Jobs -
#1 Quote in full every question posed in the passage below about rangrang weaving and Morinda dye.
#2 Continue the passage below about rangrang weaving and Morinda dye, picking up right after its final sentence.

For the Seraya community, this was a huge boon, but the plant resources could not keep up with the demand. Initially, Pak Karya had a thriving garden of Morinda trees – planted at the Bebali Foundation’s behest – from which he harvested root bark to produce the red dye. But this garden could not keep up with the orders and soon Seraya began buying tons of Morinda from Java to meet market demands. The principles we had hoped our partner community’s would embrace relative to sustainable plant resources were abandoned as more orders came in.
Is the trend dying out? Either it is passing, or it is loosing contact with the weavers that initiated it, as Pak Karya struggles now to keep all the weavers employed. So what do the Seraya weavers go back to if there is no longer a demand for the rangrang? In fact, this community is ripe to simply become a production house for designers. But will such a designer be interested enough to come to this remote area of Bali and work with this community? Does the community have enough skills beyond the rangrang to work with such a person?
Now let us step back across the straits to Nusa Penida, to the community that first revived the rangrang. Here there remains a small group of weavers and the dyer I Ngurah Hendrawan. This group makes about a dozen cepuk ritual cloth for Threads of Life a year, and probably another fifty other textiles that are among the sacred Bebali textiles used for ceremonies. Ngurah also planted Morinda trees about the same time as Karya, and has since planted more each year. These trees are almost ready to harvest and Ngurah is waiting until they are old enough to use on his textiles. His red dye techniques results in a deep color for which this island was famous in the past. Ngurah chooses to go slow; his income is steady but it has not grown greatly.

Supplied entries -
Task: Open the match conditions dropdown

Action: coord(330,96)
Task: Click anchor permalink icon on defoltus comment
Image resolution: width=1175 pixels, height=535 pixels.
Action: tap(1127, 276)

Outputs for the tasks -
#1
- Is the trend dying out?
- So what do the Seraya weavers go back to if there is no longer a demand for the rangrang?
- But will such a designer be interested enough to come to this remote area of Bali and work with this community?
- Does the community have enough skills beyond the rangrang to work with such a person?

#2
What might be the options for increasing the livelihood of this small group? Years ago, Nusa Penida supplied red dye material for Tenganan on Bali where double-ikat geringsing textiles are made. When Ngurah’s trees are of age, he could begin to supply red dye root material from his Morinda trees to places such as Tenganan and Seraya. The price for this root product is constantly increasing as the niche market for high quality natural dyed textiles continues to grow in Indonesia. But I suspect Ngurah will be very careful to protect his own supplies, maintain his own production, and only sell his surplus as an extra source of income.